* _Direction_
From the entries below, please extract the lines between the one containing "Dismiss the dialog using Cancelar" and the one containing "Looking at the screenshot, I should click(80, 20).", inclusive, and copy them out word for word. Leave the pictures out of your answer.

* _Listed records_
------------------------------------------------------------
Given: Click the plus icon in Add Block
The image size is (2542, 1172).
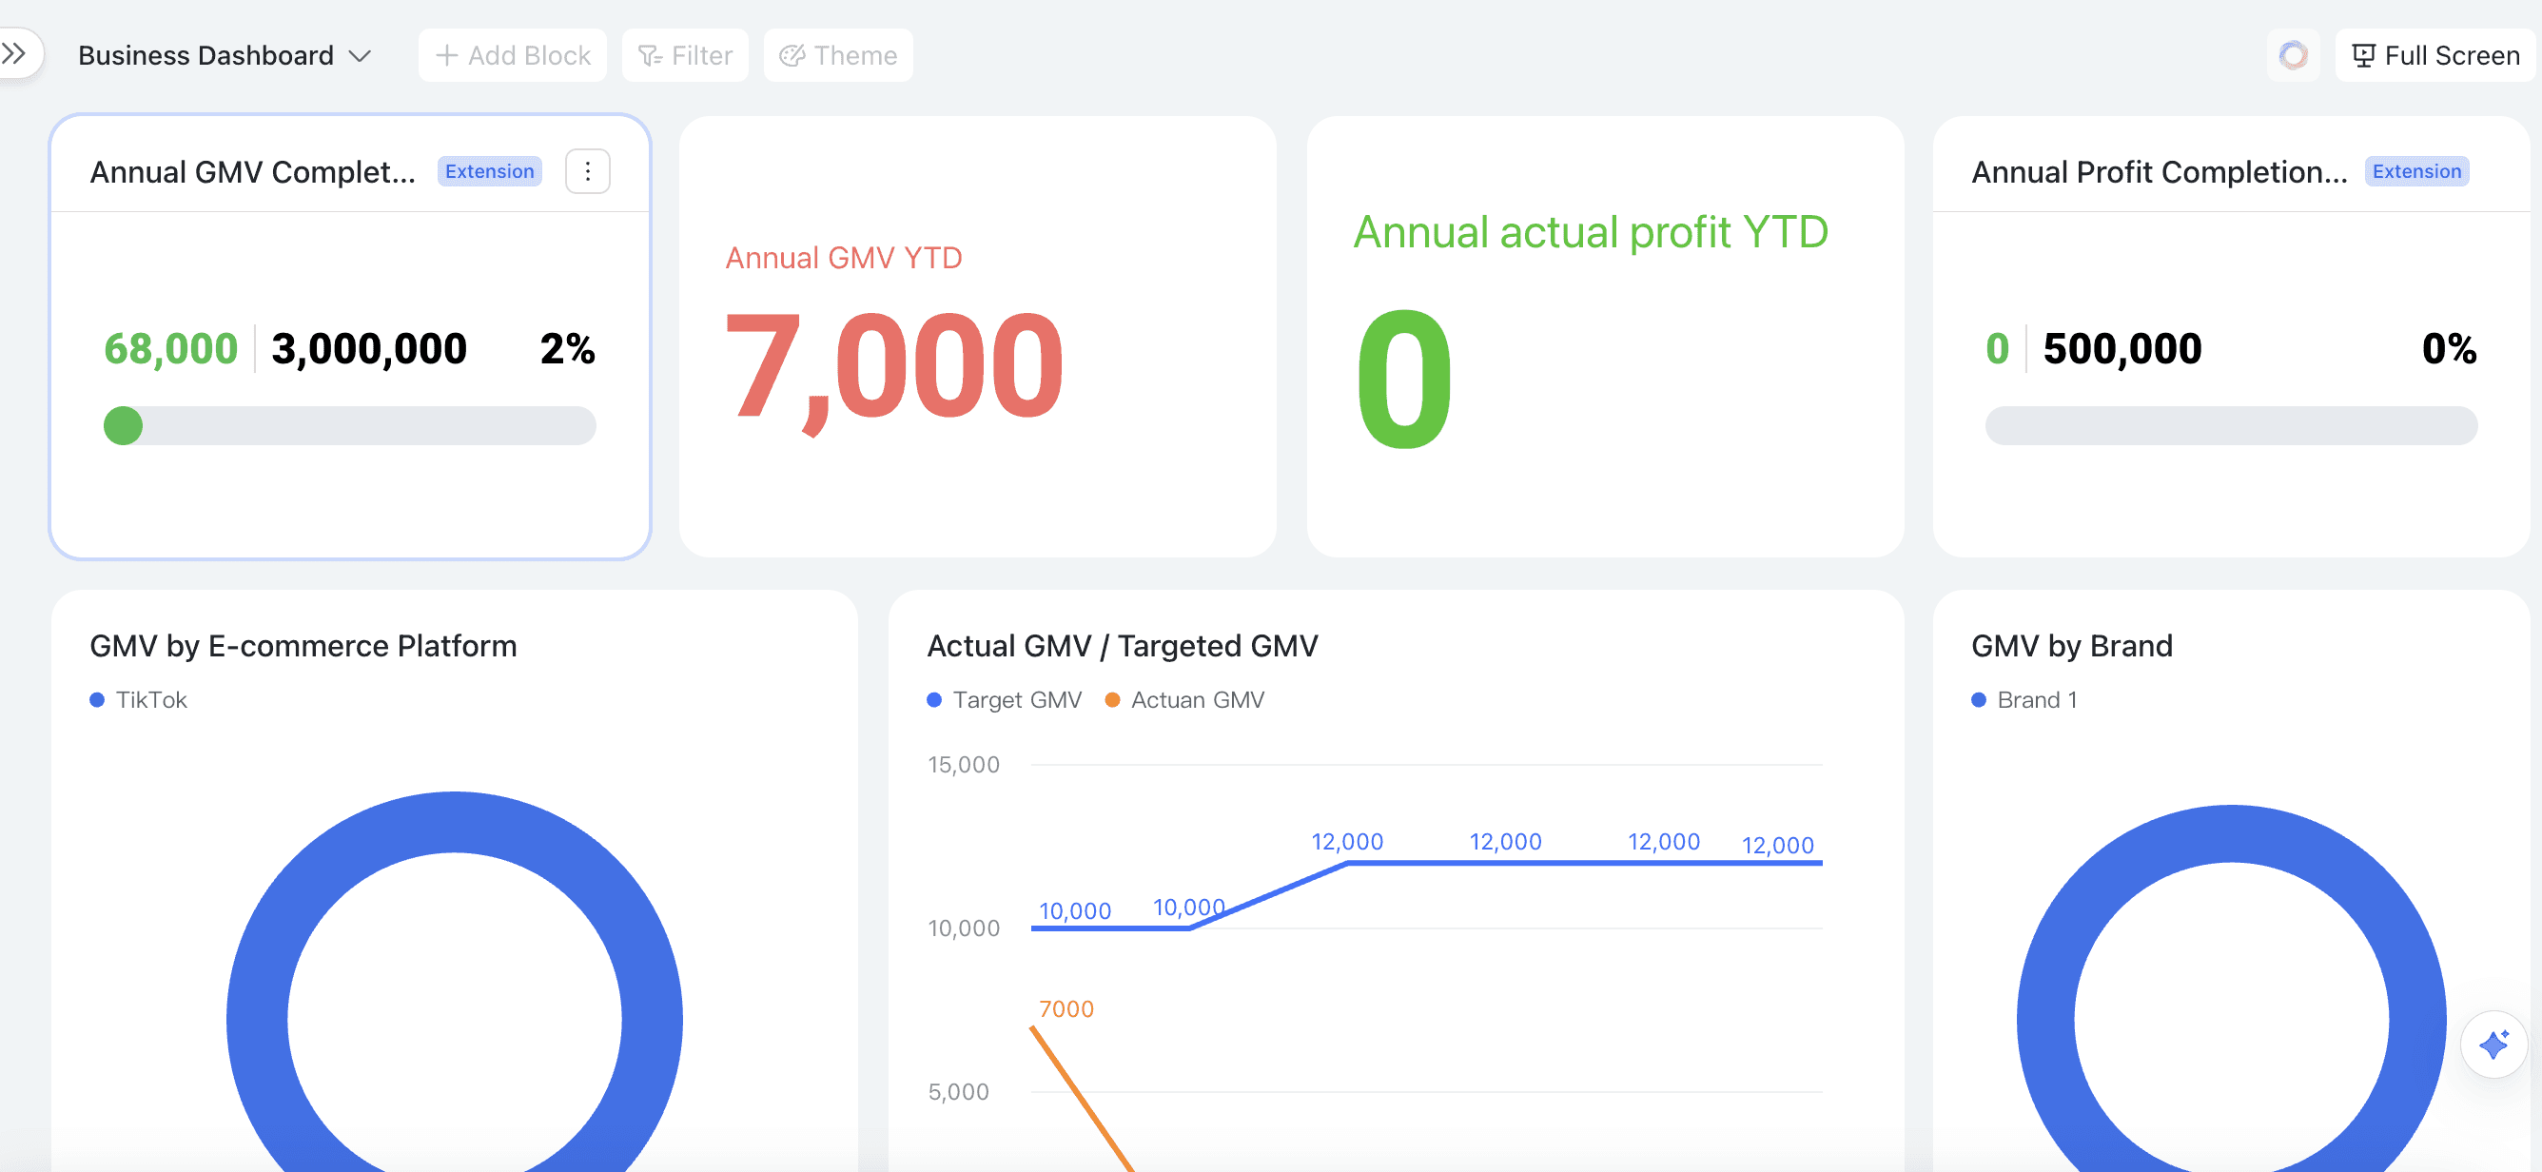Looking at the screenshot, I should [x=446, y=55].

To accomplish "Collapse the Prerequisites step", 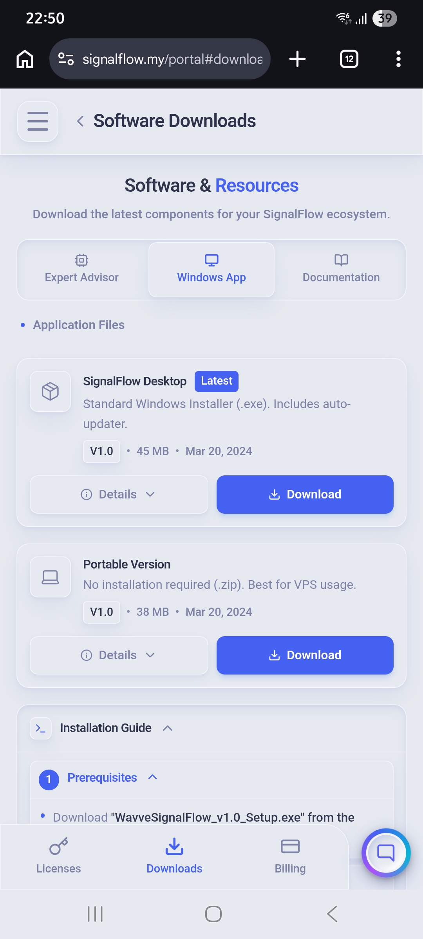I will click(x=152, y=778).
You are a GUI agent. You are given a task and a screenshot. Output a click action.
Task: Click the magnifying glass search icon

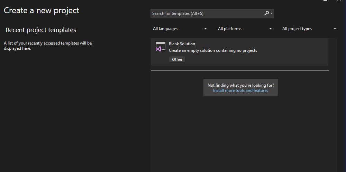pos(266,13)
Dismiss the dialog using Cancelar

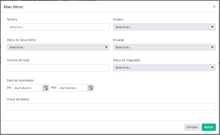192,127
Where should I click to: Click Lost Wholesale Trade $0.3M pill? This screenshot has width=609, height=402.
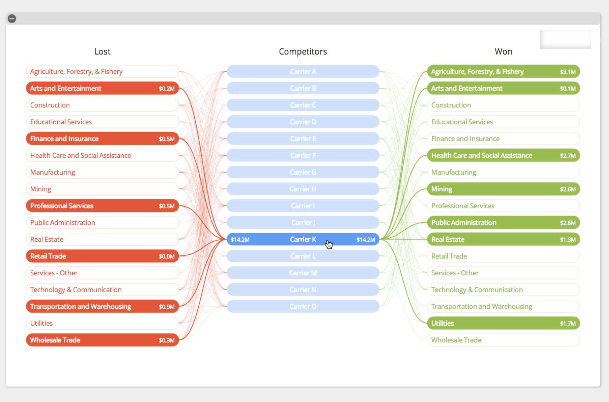tap(102, 340)
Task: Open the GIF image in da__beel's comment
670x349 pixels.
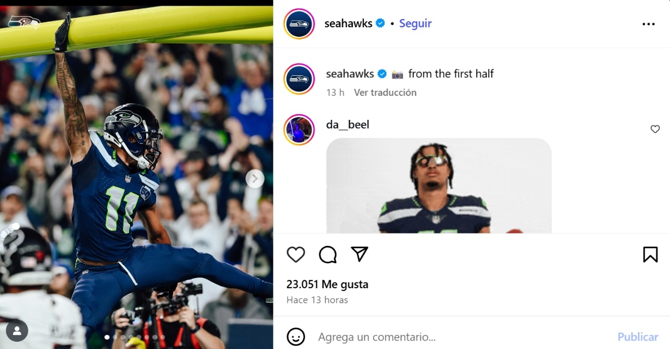Action: click(439, 186)
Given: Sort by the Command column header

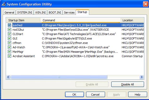Looking at the screenshot, I should click(80, 20).
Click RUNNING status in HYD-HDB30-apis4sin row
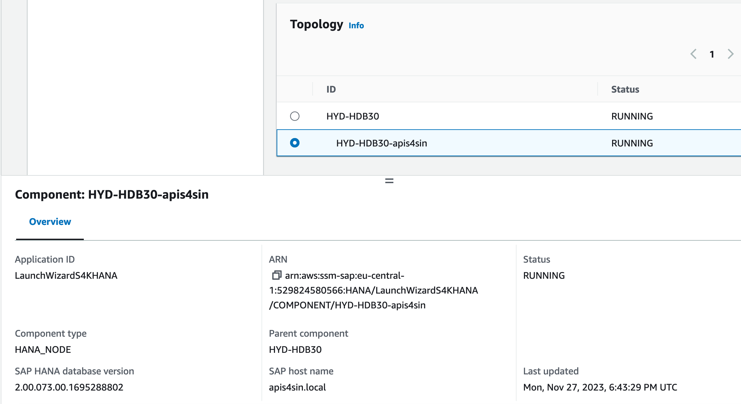This screenshot has height=404, width=741. point(632,143)
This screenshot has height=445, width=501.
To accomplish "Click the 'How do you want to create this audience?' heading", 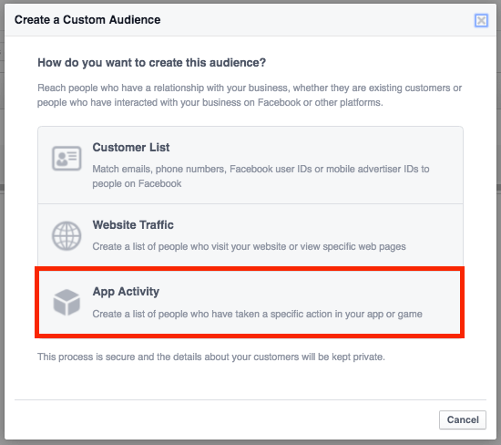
------------------------------------------------------------
* _Output of the task_
Dismiss the dialog using Cancelar

192,127
Where should I click to: Click Lost Wholesale Trade $0.3M pill? This screenshot has width=609, height=402.
tap(102, 340)
Task: Open the GIF image in da__beel's comment
670x349 pixels.
Action: click(439, 186)
Given: Sort by the Command column header

Looking at the screenshot, I should click(80, 20).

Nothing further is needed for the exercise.